DESCRIZIONE DELL'ESERCIZIO » Puoi proseguire il brano sulla fiscalità delle criptoattività a partire dall'ultima frase riportata?

Se da un lato è certamente positivo che le criptoattività siano state disciplinate fiscalmente in Italia, dall’altro le attuali disposizioni prestano il fianco a molteplici perplessità. Lo abbiamo più volte sottolineato sul Sole 24 Ore.
Chiaramente una circolare non può ribaltare il diritto positivo: quindi, qualsiasi documento dell’Agenzia non può rimediare a un testo normativo precario. Il fatto è che, però, ora abbiamo un documento di prassi in consultazione (sino a fine giugno) che rischia di alimentare qualche ulteriore incertezza. Anche se, trattandosi appunto di una bozza in consultazione, potrebbe aprire la strada a qualche correzione di rotta. Di seguito segnaliamo le più rilevanti.
Obblighi di RW e sanatorie
La prima questione riguarda il quadro RW. In più occasioni abbiamo riportato che, fino al 31 dicembre 2022, la norma non richiedeva l’obbligo di indicazione delle criptoattività. Il testo (fino al 31 dicembre 2022) è chiaro: vanno dichiarati «gli investimenti all’estero ovvero (le) attività estere di natura finanziaria suscettibili di produrre redditi imponibili in Italia». Chi si occupa di questi temi sa dove si trovano le criptovalute (si noti che ora ci riferiamo alle “criptovalute” e non alle “criptoattività”, si veda oltre) e che non si può parlare di attività estere.

(Record di ricerca degli elementi)
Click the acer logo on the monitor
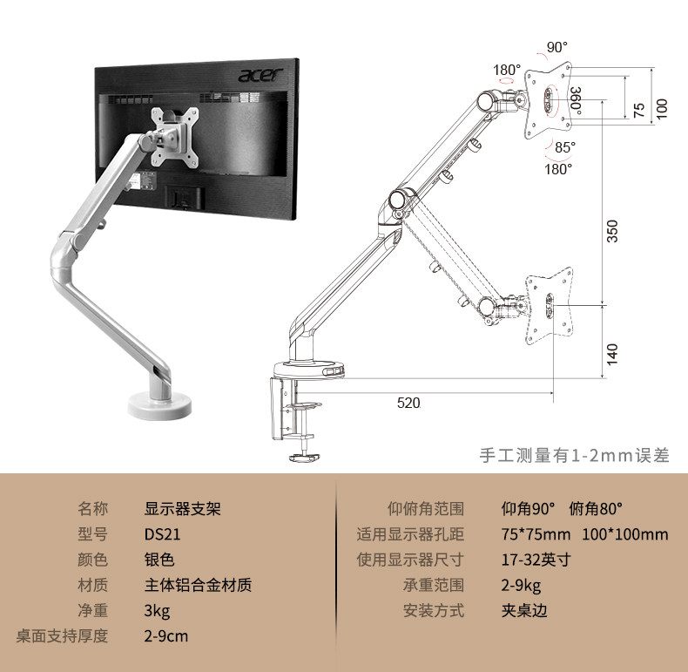pos(262,76)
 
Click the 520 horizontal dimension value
pos(408,403)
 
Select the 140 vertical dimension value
pos(612,353)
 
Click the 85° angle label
pos(565,146)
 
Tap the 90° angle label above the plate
pos(556,46)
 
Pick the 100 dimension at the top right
pos(662,108)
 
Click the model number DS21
pos(162,534)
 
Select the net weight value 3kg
pos(157,610)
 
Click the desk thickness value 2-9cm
pos(166,635)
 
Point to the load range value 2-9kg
pos(521,585)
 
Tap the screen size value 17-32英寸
pos(535,560)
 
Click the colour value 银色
pos(159,560)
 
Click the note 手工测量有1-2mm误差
pos(575,455)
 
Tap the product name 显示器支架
pos(182,509)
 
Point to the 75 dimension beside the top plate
pos(638,110)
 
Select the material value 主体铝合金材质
pos(198,585)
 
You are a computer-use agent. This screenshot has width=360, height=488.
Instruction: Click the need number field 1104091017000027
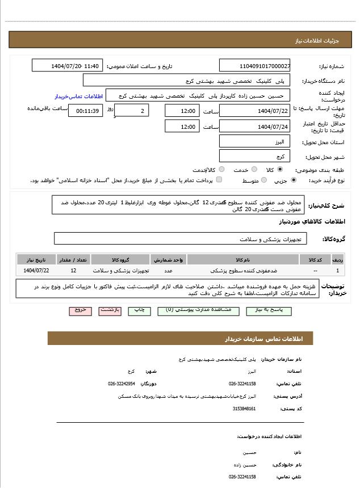[254, 66]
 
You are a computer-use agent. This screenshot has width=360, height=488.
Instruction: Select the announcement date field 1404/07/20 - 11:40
[68, 66]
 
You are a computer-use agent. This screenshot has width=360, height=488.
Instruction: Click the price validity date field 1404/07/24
[254, 127]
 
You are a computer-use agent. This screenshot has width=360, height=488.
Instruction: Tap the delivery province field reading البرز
[254, 142]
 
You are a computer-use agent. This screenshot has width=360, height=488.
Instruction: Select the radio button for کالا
[280, 169]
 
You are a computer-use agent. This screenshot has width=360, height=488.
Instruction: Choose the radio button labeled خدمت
[254, 169]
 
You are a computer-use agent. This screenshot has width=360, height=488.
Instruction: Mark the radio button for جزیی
[293, 180]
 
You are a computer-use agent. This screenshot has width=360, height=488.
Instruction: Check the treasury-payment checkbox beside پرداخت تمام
[219, 180]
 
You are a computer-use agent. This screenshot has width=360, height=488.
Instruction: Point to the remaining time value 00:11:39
[85, 111]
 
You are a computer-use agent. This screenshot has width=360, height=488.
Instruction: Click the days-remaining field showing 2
[132, 111]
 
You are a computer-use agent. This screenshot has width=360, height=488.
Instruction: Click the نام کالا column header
[242, 260]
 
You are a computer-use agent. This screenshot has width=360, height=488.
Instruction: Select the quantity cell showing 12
[73, 271]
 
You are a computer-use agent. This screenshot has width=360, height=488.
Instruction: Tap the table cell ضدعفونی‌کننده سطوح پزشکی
[242, 271]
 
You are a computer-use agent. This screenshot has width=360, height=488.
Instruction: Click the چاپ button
[139, 310]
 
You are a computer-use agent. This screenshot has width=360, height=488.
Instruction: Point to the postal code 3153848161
[244, 409]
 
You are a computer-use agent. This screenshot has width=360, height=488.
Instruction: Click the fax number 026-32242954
[122, 384]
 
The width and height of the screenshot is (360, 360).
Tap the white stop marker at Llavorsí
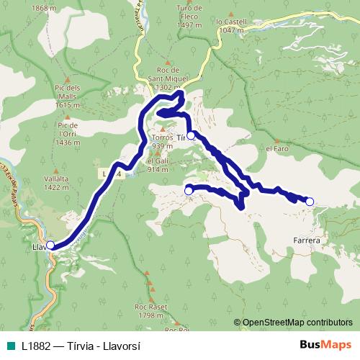click(50, 246)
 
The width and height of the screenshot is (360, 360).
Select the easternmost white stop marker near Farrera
click(310, 202)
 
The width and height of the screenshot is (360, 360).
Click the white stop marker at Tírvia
click(191, 135)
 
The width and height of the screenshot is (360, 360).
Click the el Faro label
click(277, 149)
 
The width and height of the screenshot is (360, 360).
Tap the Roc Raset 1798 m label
click(150, 310)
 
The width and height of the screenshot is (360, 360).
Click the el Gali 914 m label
click(158, 166)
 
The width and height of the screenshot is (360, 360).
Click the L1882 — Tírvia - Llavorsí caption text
click(81, 345)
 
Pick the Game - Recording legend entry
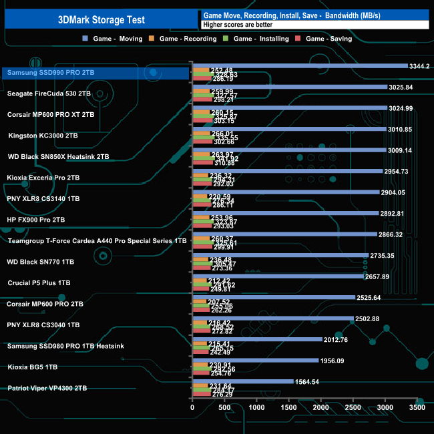click(x=188, y=39)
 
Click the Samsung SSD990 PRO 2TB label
click(x=49, y=73)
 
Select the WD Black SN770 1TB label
click(x=42, y=262)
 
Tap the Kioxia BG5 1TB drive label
click(x=32, y=367)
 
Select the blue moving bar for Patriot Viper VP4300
click(x=242, y=381)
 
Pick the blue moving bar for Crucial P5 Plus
click(x=278, y=276)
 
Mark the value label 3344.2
click(x=419, y=66)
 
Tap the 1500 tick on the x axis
click(x=288, y=407)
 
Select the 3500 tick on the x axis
click(x=417, y=407)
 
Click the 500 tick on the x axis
click(x=224, y=407)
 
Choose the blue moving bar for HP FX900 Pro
click(x=285, y=213)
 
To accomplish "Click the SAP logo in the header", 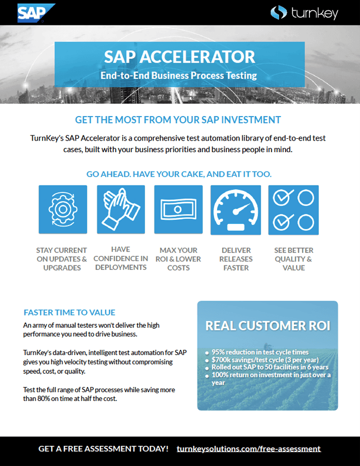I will [36, 12].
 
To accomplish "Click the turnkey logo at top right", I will [304, 13].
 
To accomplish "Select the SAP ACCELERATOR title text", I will [179, 57].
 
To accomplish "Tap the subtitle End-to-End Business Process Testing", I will [179, 75].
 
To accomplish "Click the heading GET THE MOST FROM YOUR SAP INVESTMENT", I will [178, 120].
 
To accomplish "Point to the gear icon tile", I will [63, 209].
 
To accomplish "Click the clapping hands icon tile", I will [121, 209].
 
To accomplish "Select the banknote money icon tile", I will [178, 209].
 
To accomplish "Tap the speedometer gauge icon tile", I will [236, 209].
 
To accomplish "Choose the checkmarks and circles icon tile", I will [293, 209].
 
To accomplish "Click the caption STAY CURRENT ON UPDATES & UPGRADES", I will [62, 259].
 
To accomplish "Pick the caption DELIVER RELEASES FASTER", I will [236, 259].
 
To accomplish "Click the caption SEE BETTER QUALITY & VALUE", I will [293, 259].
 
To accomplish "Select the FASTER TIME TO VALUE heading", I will [69, 312].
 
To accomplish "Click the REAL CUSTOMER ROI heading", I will [267, 326].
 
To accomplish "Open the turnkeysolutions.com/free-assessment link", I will [248, 449].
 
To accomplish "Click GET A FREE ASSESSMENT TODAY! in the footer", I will [103, 449].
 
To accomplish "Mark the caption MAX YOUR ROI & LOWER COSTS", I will [178, 259].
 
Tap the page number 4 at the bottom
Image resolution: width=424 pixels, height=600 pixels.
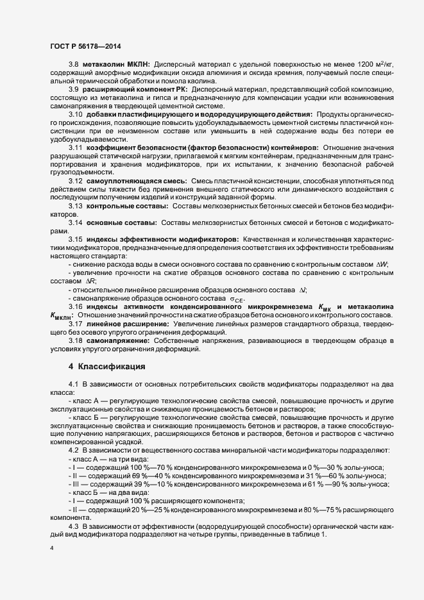tap(51, 549)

RISULTATO DELL'ESERCIZIO »
Poi, se si considera quanto affermato dalle Entrate ai fini reddituali – cioè che le valute virtuali andavano assimilate alle valute estere – si sa anche che, se la giacenza media non superava il controvalore di 51.645,69 euro per almeno sette giorni lavorativi, le medesime valute virtuali non risultavano affatto «suscettibili di produrre reddito in Italia». Tutto questo tralasciando la questione delle sanzioni, ancorate all’ubicazione (fisica) territoriale.
L’Agenzia, a ogni modo, nella bozza di circolare prosegue nel sostenere la propria tesi, cioè che le valute virtuali andavano comunque indicate nel quadro RW, citando il Tar del Lazio. Il fatto è che nel documento in consultazione vengono menzionate – quanto all’obbligo di compilazione del quadro RW fino al 2022 – solo le criptovalute (c’è solo un passaggio in cui si citano le criptoattività).
Tant’è che nella bozza, a proposito delle nuove norme, si afferma che «continua ad essere oggetto di compilazione nel quadro RW la detenzione di cripto-valute, alla quale si aggiungono tutte le altre fattispecie di cripto-attività (…)». Parimenti, sempre nello stesso punto, riguardo alle modifiche all’articolo 1 del Dl 167/1990, le Entrate precisano che «dal 1° gennaio 2023, tale attività di monitoraggio deve avere ad oggetto tutte le cripto-attività e non solo le cripto-valute». Come a dire: l’obbligo c’era già in passato per le valute virtuali, mentre ora la nuova norma lo introduce per tutte le altre criptoattività (ad esempio, per gli Nft).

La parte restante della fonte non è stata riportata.